エントランスに入ると、早速ガーゴイルのお出迎えだ。


「あー、こいつは焼いても食えそうにないな」


「硬くて歯が折れそうだわ」


「石で出来ているのだから、当たり前だ」


「とっとと倒して、奥で食えそうなの探すか」


「みーんな、ゾンビやスケルトンだったりして」


「冗談は、このぐらいにしておこう。来るぞ!」


「やるか!」


「サポートするわ!」


「俺右ね」


「私は、左を相手する」


ガーゴイルが爪で攻撃して来る。


ジャンプして剣で切るが、硬くて歯が立たない。


私は、剣を収めランスに持ち替えた。


「痛ってー。殴っても蹴っても効きゃしねえ。骨が折れそうだぜ」


バジルも苦戦しているようだ。


「ガーゴイルのからくりぐらい、止めといてくれれば良いのに」


「作った者にしか止められんらしい」


「兄を連れて来るんだったわ」


「とりゃー!!」


バジルがガーゴイルを投げ飛ばすと、壁にぶつかり、衝撃で壁の一部が剥がれ落ちた。



「バジル。こっちに投げないでよ」


ミューズが、コリアンダーの服を噛んで引っ張っている。


「下がっていろ、って言うのね」


〈ミューズに引っ張られ下がるコリアンダー。アッサムが叫ぶ〉


「危ないぞ!」


「キャー!」


〈コリアンダーギリギリに、ガーゴイルが突っ込む〉


「うわー、危なかった…ありがとうミューズ」


「悪りぃ。方向わかんなくなった」


「アッサム、私の心配してる場合じゃないわよ!」


ガーゴイルが空中から体当たりして来る。


私は吹っ飛ばされた。


【修練院】


〈マリア像の前で祈るローズマリー〉


(どこに居るの?アッサム。

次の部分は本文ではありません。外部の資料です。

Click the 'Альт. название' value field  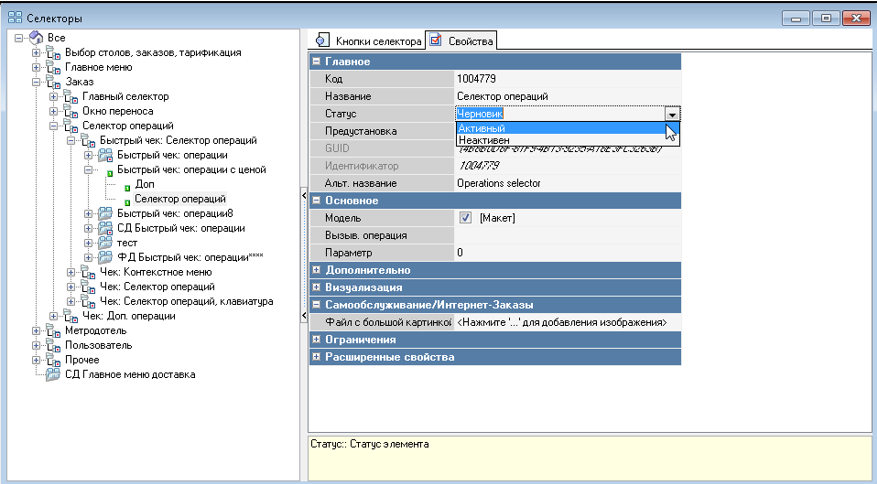tap(566, 184)
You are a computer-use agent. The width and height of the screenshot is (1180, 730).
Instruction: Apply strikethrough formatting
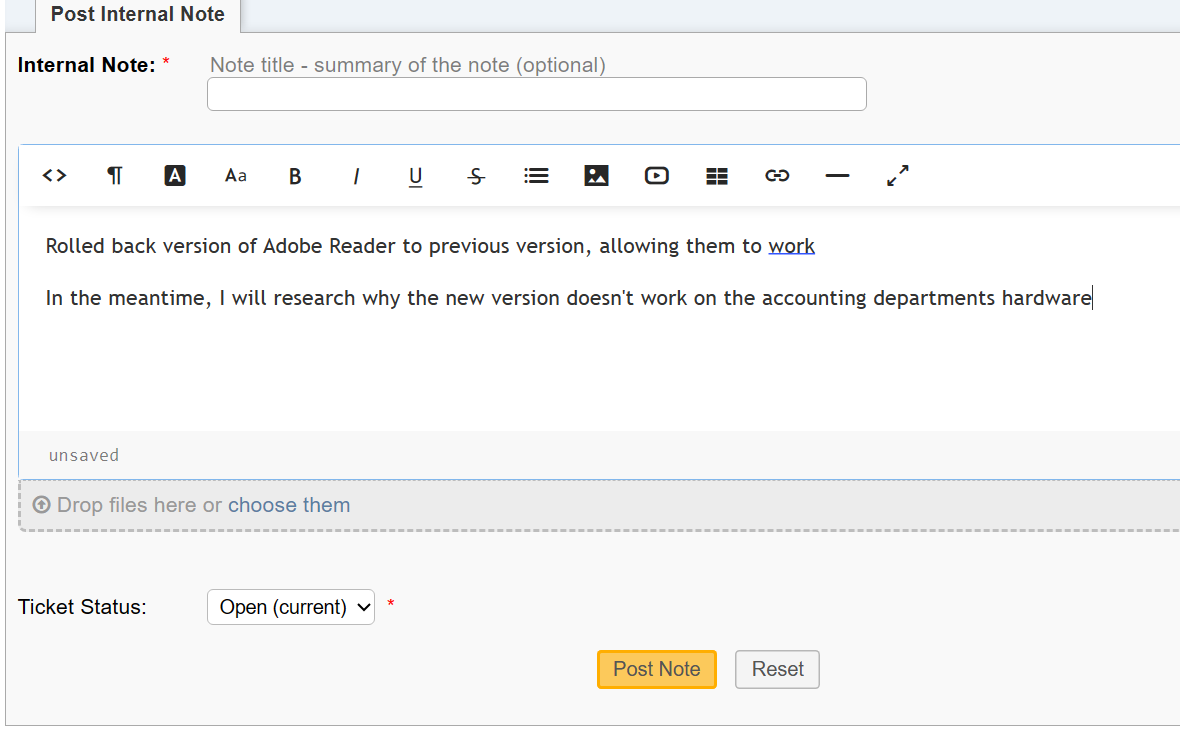click(x=475, y=175)
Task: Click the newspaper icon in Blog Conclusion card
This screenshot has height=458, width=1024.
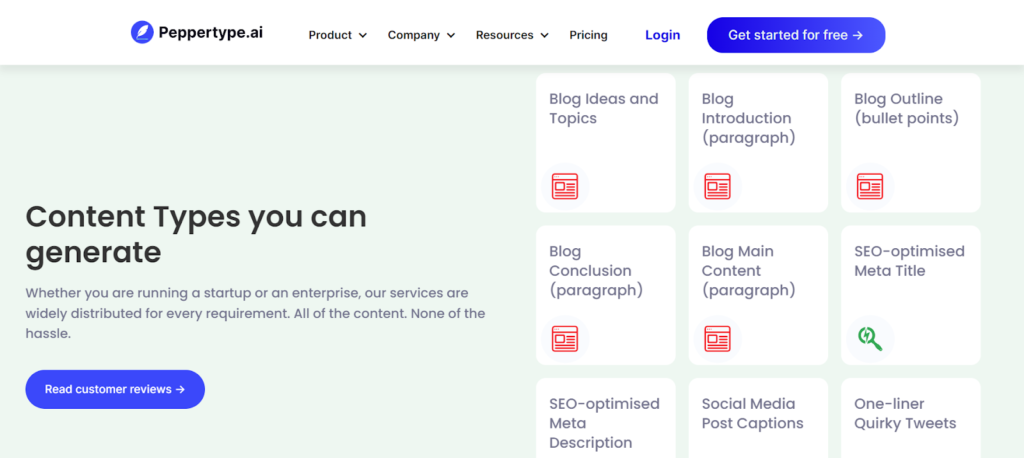Action: (565, 339)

とっても危険な所みたい…マリア様、どうかあの人をお守り下さい)


【古城のエントランス】


「バカね…私の心配なんかしてるから…」


「大丈夫か、アッサムさん。こっは片付いた。今そっちへ行く!」


「フー…剣もランスも効かん」


「投げ飛ばすしかない!」


バジルがガーゴイルを投げる。


私はランスで突く。


ガーゴイルにヒビが入ってきた。


バジルが投げ飛ばすと、ガーゴイルは粉々に砕け散った。


「俺だって、やる時はやるんだぜ。連れて来て良かっただろ?」


「ああ、頼もしい限りだ」


「2人とも、今手当てするから」


手当てが済むと奥に向かった。


奥に行くにつれて、モンスターの骨や肉片が散らばっている。


何か大型モンスターが居るのか。


【奥の大広間】


大量のモンスターの骨だ。


ここは、大型モンスターの巣になっているようだ。


「食えそうなもんは無いなあ。そろそろ腹減ってきたぞ」


「何か来るぞ」


「モンスターの羽ばたく音?」


「飛竜か」


「倒したら食ってやる」


「ああ、倒した後は好きにしろ」


風を纏った大型モンスターが、近づいて来る。